» **EXERCISE DATA**:
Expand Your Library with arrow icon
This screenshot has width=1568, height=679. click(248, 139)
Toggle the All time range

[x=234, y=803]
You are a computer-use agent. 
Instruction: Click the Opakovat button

--

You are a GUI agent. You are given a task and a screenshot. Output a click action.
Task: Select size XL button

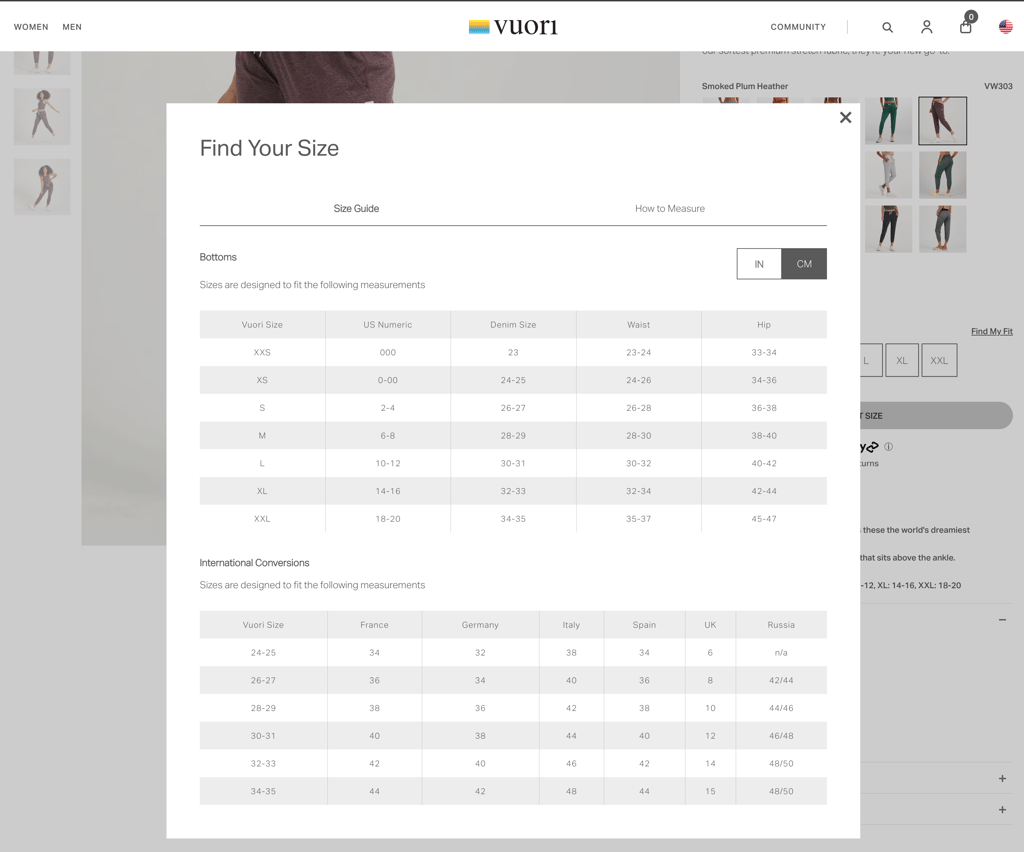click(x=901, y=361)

» **CHALLENGE**: Please rewrite the data from the line with "Expand Your Library with arrow icon" through the line with "Instruction: Click the Opakovat button", both included, as a Markdown table with a Row column for the row number and a Text column for the line itself. Leave out any blank lines.

» **EXERCISE SOLUTION**:
| Row | Text |
|---|---|
| 1 | Expand Your Library with arrow icon |
| 2 | This screenshot has width=1568, height=679. click(248, 139) |
| 3 | Toggle the All time range |
| 4 | [x=234, y=803] |
| 5 | You are a computer-use agent.  |
| 6 | Instruction: Click the Opakovat button |